出典: フリー百科事典『ウィキペディア(Wikipedia)』

ヤヌシュ・コルチャック

ヤヌシュ・コルチャック(Janusz Korczak, 1878年7月22日 - 1942年8月)は、ポーランド小児科医、孤児院院長で、児童文学作家。本名は、ヘンリク・ゴルトシュミット(Henryk Goldszmit)。ユダヤ系ポーランド人。父は弁護士だったが、早くに亡くなった。

ワルシャワ大学医学部を卒業。それに先立ち、1896年に作家としてデビュー。社会批判的なまなざしをもった写実的な作風が顕著である。

1907-11年ロンドン、パリ、ベルリンで1年近く研修、特にベルリンで障害児教育の現場に触れ、小児科医としての決意を固める。

ポーランド帰国後、既に学生時代の1904年から夏のキャンプのボランティアとして関係のあったワルシャワ慈善教会との係わりを深め、ナチス・ドイツの統治下のワルシャワゲットーで、ユダヤ人孤児の孤児院を運営することになる。
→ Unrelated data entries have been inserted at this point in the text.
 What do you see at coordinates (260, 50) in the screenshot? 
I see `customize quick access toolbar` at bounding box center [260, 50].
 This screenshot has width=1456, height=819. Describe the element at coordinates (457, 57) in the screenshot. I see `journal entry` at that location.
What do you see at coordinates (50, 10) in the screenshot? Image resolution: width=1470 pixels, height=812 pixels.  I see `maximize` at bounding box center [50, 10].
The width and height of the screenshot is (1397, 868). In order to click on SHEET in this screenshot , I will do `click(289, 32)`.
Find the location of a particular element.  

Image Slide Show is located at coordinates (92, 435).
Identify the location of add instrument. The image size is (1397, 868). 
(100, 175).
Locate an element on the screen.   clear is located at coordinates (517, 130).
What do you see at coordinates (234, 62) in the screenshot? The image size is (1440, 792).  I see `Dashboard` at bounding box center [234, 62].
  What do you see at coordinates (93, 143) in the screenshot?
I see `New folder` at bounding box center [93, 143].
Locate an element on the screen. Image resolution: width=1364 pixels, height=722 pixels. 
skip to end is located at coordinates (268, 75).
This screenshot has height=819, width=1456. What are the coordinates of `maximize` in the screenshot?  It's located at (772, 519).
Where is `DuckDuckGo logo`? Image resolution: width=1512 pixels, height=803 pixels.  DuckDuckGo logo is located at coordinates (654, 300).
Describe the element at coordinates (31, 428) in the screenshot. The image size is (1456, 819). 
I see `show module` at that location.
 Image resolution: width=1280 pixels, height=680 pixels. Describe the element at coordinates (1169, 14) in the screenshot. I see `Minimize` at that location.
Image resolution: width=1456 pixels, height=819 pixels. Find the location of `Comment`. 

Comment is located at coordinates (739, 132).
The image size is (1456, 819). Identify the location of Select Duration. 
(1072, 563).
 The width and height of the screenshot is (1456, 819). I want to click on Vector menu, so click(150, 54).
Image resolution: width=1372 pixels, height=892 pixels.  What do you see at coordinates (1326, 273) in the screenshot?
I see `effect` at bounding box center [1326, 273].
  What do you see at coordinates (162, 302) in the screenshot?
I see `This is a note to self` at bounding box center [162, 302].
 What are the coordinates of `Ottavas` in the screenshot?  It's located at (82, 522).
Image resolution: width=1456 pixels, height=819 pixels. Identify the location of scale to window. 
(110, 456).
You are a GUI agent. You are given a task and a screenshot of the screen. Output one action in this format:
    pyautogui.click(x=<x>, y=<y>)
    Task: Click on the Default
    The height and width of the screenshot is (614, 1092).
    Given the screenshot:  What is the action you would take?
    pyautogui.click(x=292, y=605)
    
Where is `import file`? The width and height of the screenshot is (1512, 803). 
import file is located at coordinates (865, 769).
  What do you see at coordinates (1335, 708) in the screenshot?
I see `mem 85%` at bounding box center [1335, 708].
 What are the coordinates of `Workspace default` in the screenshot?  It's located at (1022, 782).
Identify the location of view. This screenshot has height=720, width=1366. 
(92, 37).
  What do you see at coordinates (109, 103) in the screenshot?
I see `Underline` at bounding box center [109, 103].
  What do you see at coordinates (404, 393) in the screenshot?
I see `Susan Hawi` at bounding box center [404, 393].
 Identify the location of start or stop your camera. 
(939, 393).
ワルシャワ慈善教会は、当時、ロンドンやシカゴでも始まっていたセツルメント事業をやっていた組織で、慈善食堂や診療所、無料図書館、孤児院などの事業を手がけていた。

目次

[編集] 生涯

父ユゼフ・ゴルトシュミットと母ツェツィリア・グウェンヴィツカとの間に生まれる。家は裕福な弁護士一家であった。

ゴルトシュミット家は、ワルシャワではポーランドに同化した家族と見られていた。反ユダヤの風潮が高まる中で初めてコルチャックは、自らのユダヤ系の出自を意識することになった。

学校時代、彼はワルシャワの文系のギムナジウムに通った。そこで、ラテン語、ドイツ語、フランス語、そしてギリシア語を学んでいる。授業は、ワルシャワが18世紀のポーランド分割の結果、ロシア領に入っていたため、ロシア語で行われた。1896年父親が亡くなってから、家族の経済基盤は忽ちにして破綻を来たし、若きヘンリクは、家庭教師で家族の生計を支えなくてはならなかった。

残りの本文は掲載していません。